- EXERCISE PROMPT:
The result is the exact lines from the one containing "Task: Click the Date type icon on 64-8 row" through the final line of the entries; leave out the pictures.

** THE DATA follows **

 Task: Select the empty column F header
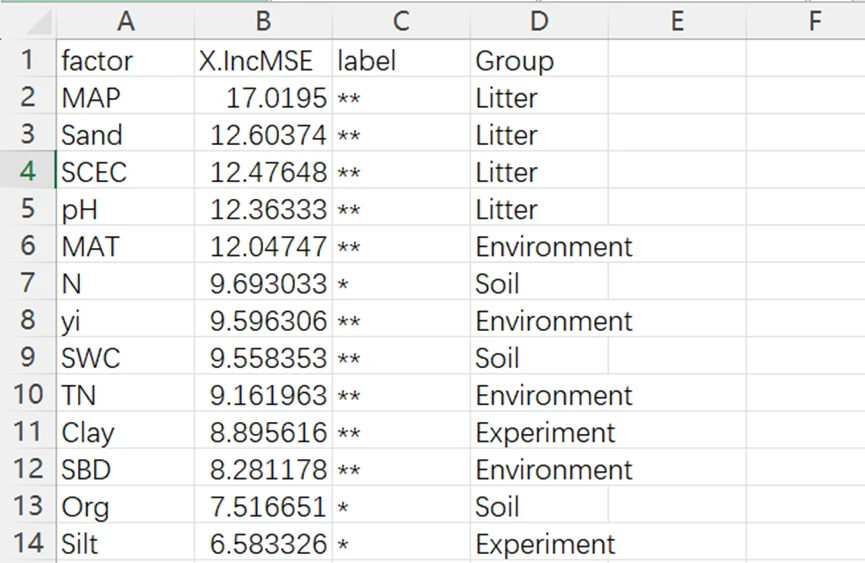[x=814, y=20]
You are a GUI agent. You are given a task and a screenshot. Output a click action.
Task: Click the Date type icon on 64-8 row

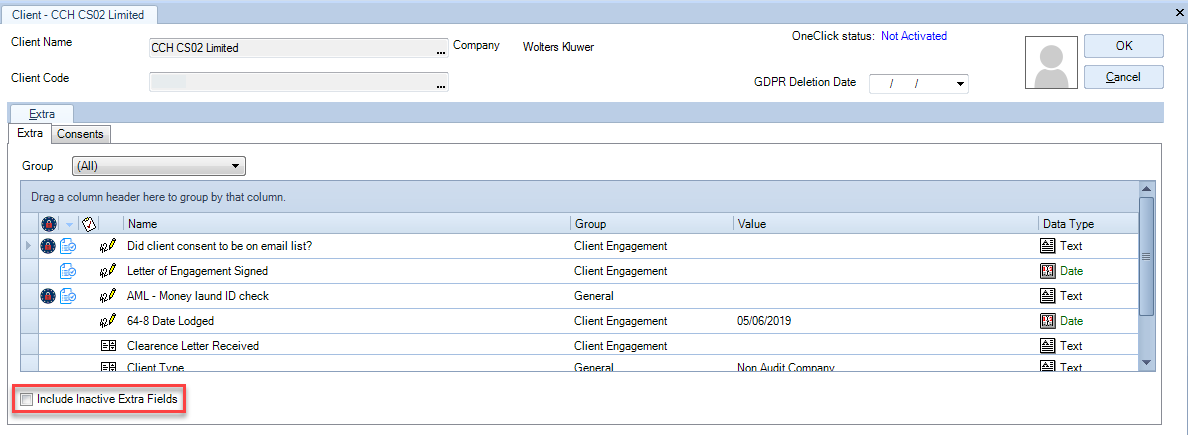tap(1047, 321)
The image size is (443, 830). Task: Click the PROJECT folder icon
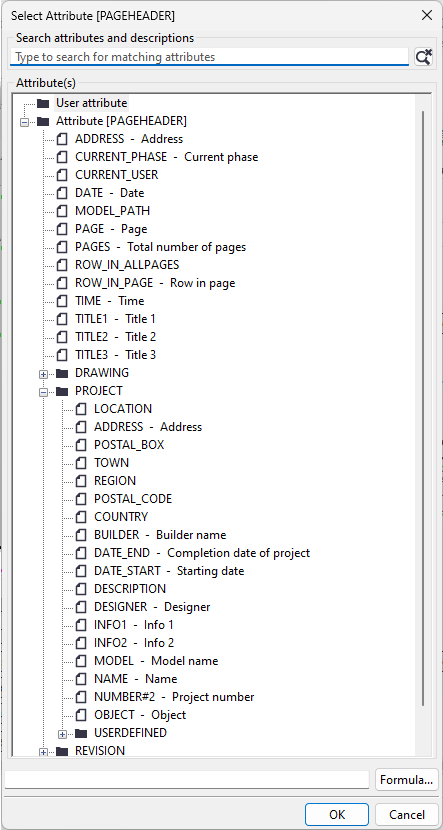pyautogui.click(x=62, y=391)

** End of THE DATA **

- ANSWER AREA:
Task: Click the Date type icon on 64-8 row

tap(1047, 321)
The image size is (443, 830). Task: Click the PROJECT folder icon
pyautogui.click(x=62, y=391)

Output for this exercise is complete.